▸ Set problem
Starting with the line with "data ©2026 attribution text?" and going on through the line with "coord(180,198)", rewrite those items with "screenshot" swapped for "image" and all else unchanged. Leave the pictures out of your answer.

─── Provided data ───

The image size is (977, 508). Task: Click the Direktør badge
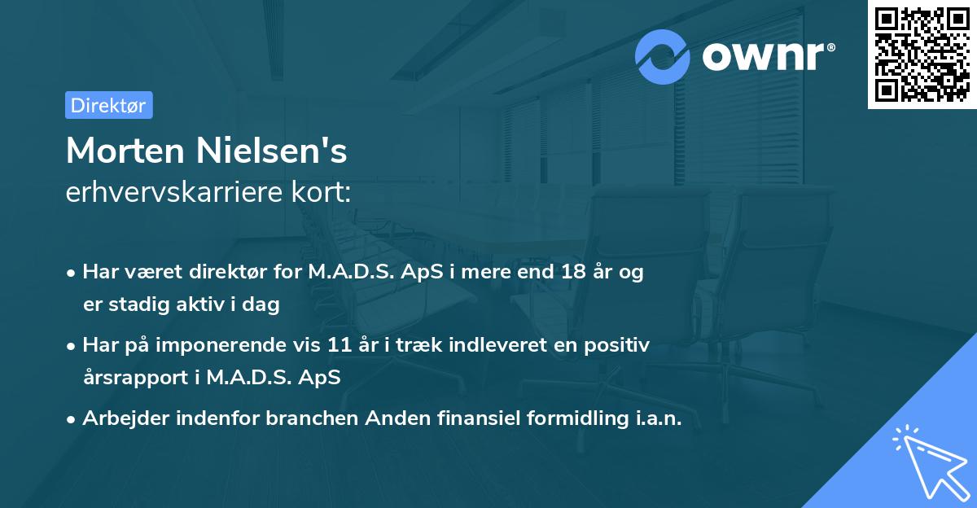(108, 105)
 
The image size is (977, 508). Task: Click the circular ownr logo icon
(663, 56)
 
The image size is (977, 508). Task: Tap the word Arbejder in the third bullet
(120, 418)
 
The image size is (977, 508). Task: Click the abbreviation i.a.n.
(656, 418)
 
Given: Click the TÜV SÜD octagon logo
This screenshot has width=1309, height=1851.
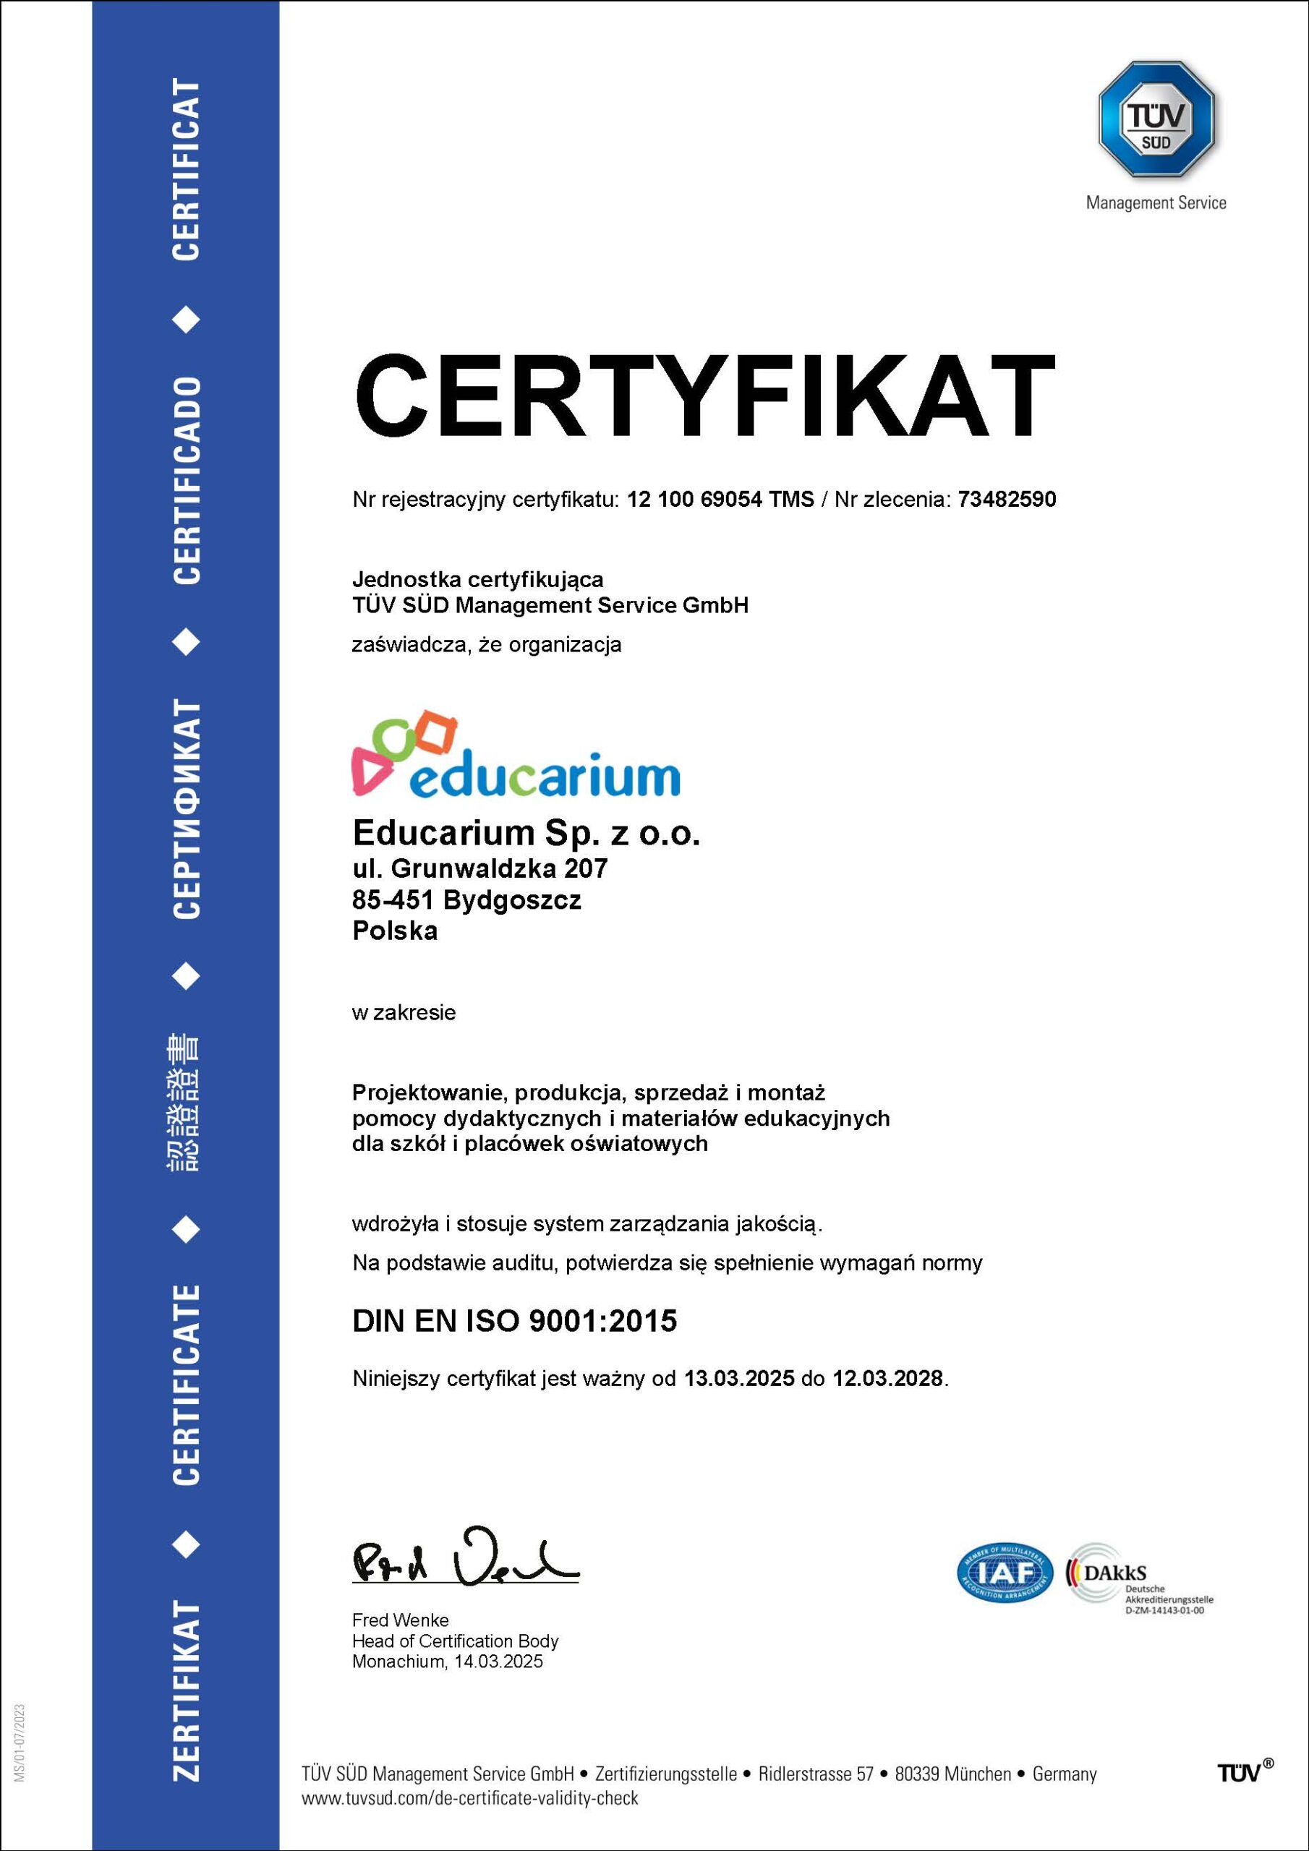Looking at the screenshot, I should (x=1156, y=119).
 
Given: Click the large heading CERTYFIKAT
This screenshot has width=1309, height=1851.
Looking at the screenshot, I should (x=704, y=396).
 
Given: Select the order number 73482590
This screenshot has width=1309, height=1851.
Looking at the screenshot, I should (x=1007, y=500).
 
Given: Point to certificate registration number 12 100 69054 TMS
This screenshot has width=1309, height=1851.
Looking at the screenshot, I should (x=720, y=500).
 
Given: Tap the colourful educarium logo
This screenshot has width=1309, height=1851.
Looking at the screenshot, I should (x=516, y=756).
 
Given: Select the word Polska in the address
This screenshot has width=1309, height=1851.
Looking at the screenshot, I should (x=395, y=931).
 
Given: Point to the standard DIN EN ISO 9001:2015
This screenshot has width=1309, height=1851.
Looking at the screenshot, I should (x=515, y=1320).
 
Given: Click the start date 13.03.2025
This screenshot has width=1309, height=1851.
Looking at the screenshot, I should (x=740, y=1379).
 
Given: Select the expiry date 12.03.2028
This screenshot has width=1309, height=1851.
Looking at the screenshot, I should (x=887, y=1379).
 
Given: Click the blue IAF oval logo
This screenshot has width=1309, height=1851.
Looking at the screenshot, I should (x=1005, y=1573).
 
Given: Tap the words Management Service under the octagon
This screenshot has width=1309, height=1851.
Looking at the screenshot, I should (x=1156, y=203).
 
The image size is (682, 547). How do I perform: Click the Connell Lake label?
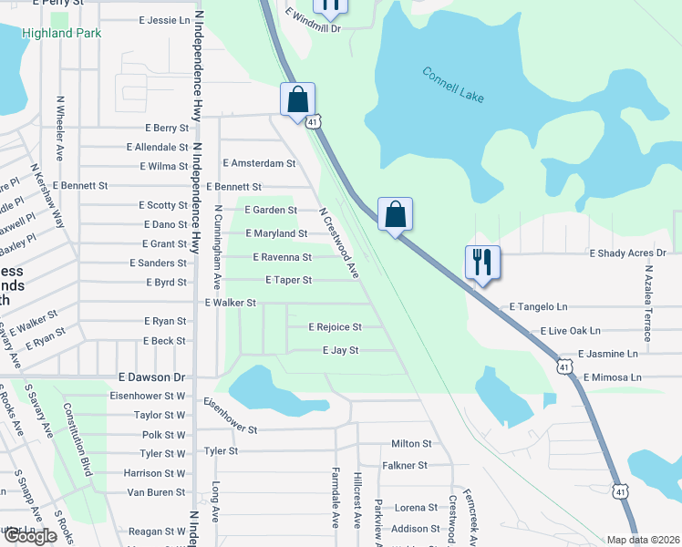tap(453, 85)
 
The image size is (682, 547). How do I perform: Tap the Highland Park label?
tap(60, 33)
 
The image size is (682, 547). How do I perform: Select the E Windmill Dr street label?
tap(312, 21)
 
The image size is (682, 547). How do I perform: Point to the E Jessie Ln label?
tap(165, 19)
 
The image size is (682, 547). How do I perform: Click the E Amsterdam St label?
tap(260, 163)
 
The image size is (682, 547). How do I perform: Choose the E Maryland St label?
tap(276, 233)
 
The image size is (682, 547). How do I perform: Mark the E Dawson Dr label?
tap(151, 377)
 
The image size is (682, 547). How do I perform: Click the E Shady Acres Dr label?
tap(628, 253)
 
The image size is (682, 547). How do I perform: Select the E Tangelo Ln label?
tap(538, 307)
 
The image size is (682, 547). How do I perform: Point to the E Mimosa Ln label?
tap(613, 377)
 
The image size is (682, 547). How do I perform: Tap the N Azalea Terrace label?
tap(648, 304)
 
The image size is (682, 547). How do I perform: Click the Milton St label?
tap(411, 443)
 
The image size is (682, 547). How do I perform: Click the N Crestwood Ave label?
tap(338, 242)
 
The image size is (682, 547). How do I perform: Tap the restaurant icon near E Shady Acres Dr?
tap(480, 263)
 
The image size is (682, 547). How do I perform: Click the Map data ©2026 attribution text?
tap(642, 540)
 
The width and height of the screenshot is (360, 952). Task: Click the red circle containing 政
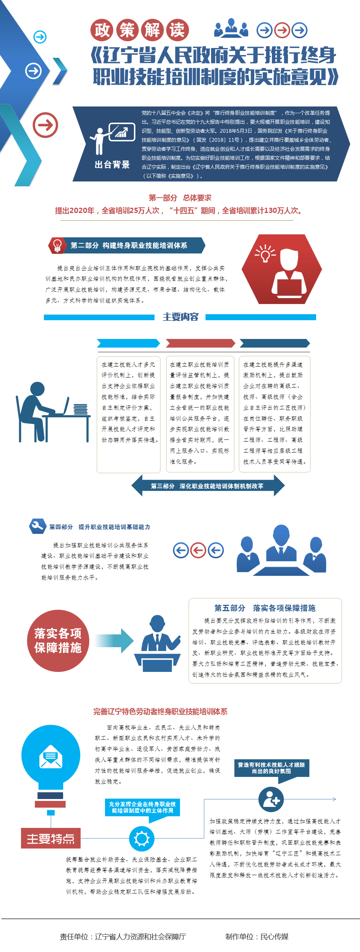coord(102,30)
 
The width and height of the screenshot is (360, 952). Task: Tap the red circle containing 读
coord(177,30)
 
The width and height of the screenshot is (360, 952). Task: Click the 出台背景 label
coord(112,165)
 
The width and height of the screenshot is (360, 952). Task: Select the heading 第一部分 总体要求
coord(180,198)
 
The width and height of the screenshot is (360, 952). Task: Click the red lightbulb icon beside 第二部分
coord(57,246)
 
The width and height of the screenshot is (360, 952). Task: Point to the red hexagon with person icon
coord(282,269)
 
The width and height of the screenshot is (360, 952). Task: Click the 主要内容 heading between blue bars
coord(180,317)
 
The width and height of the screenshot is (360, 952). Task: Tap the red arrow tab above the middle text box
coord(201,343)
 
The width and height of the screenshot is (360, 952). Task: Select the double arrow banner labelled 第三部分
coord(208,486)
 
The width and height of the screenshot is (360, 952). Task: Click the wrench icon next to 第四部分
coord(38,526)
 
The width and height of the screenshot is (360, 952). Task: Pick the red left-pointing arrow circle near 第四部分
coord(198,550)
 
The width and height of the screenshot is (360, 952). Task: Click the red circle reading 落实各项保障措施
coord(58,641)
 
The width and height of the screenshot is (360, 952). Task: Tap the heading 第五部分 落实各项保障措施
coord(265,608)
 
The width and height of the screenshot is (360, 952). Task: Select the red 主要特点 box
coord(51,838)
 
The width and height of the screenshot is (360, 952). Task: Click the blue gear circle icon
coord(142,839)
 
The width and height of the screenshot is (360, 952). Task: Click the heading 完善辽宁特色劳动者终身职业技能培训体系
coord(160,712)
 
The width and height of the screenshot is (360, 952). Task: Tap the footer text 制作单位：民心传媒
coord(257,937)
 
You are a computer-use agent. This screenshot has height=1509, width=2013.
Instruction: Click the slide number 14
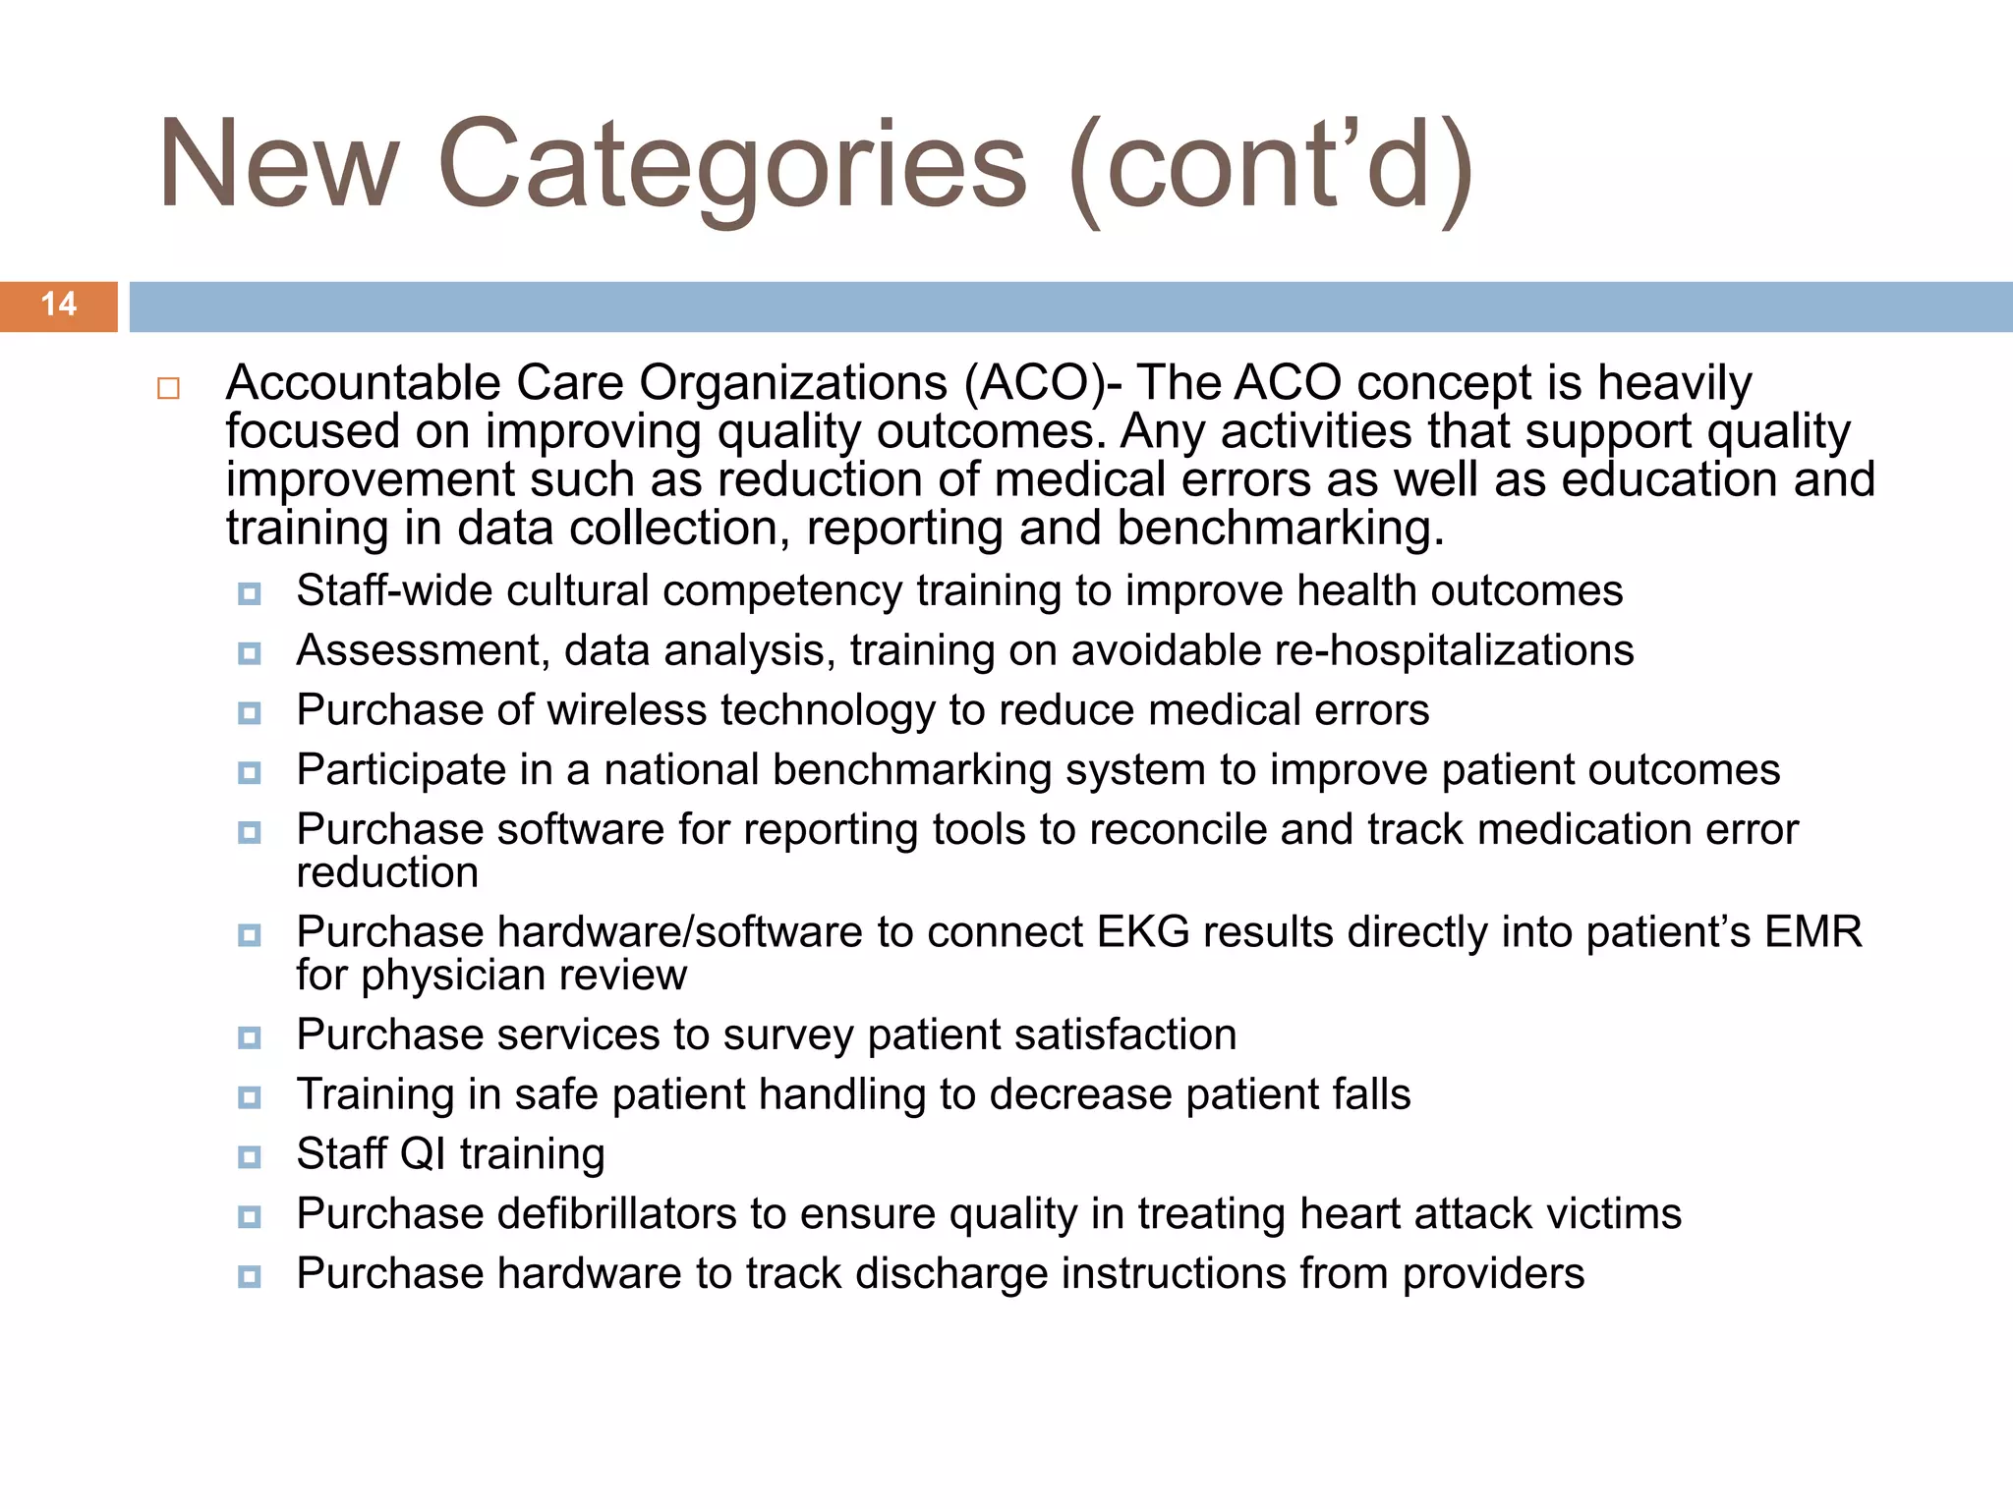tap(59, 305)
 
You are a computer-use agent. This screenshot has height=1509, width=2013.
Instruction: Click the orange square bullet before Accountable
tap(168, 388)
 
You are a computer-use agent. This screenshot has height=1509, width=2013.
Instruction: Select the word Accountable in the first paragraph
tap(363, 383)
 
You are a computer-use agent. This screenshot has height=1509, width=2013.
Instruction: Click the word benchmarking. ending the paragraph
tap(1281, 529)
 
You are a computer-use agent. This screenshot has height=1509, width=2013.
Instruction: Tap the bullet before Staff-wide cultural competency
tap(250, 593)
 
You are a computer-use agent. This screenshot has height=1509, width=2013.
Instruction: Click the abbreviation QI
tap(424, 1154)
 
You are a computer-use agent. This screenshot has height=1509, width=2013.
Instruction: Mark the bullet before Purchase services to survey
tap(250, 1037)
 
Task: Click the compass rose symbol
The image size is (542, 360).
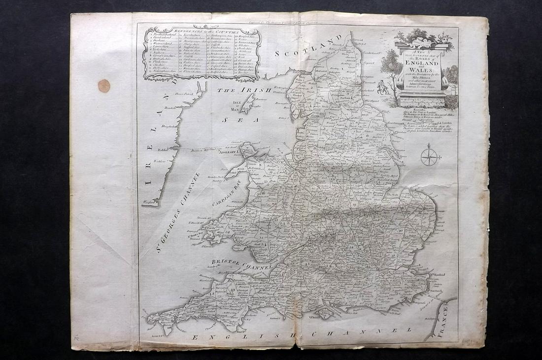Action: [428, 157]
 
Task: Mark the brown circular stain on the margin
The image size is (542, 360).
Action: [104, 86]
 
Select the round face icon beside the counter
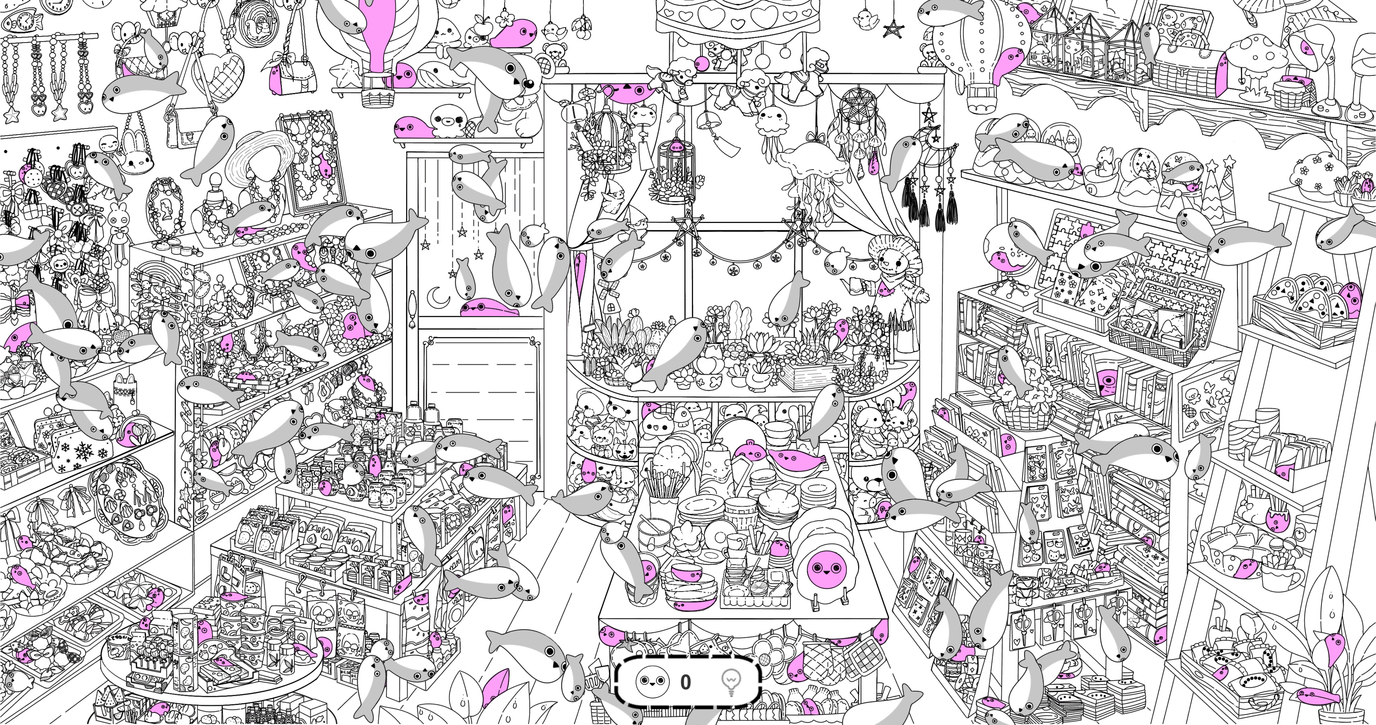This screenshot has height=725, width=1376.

───

▸ Worked solution
The image size is (682, 547). How do I perform: Click the Map data ©2026 attribution text?
tap(642, 540)
 
The width and height of the image is (360, 952). Task: Click the red circle containing 政
coord(102,30)
 
The width and height of the image is (360, 952). Task: Tap the red circle containing 读
coord(177,30)
 
The width and height of the image is (360, 952). Task: Click the 出台背景 label
coord(112,165)
 
The width and height of the image is (360, 952). Task: Select the heading 第一部分 总体要求
coord(180,198)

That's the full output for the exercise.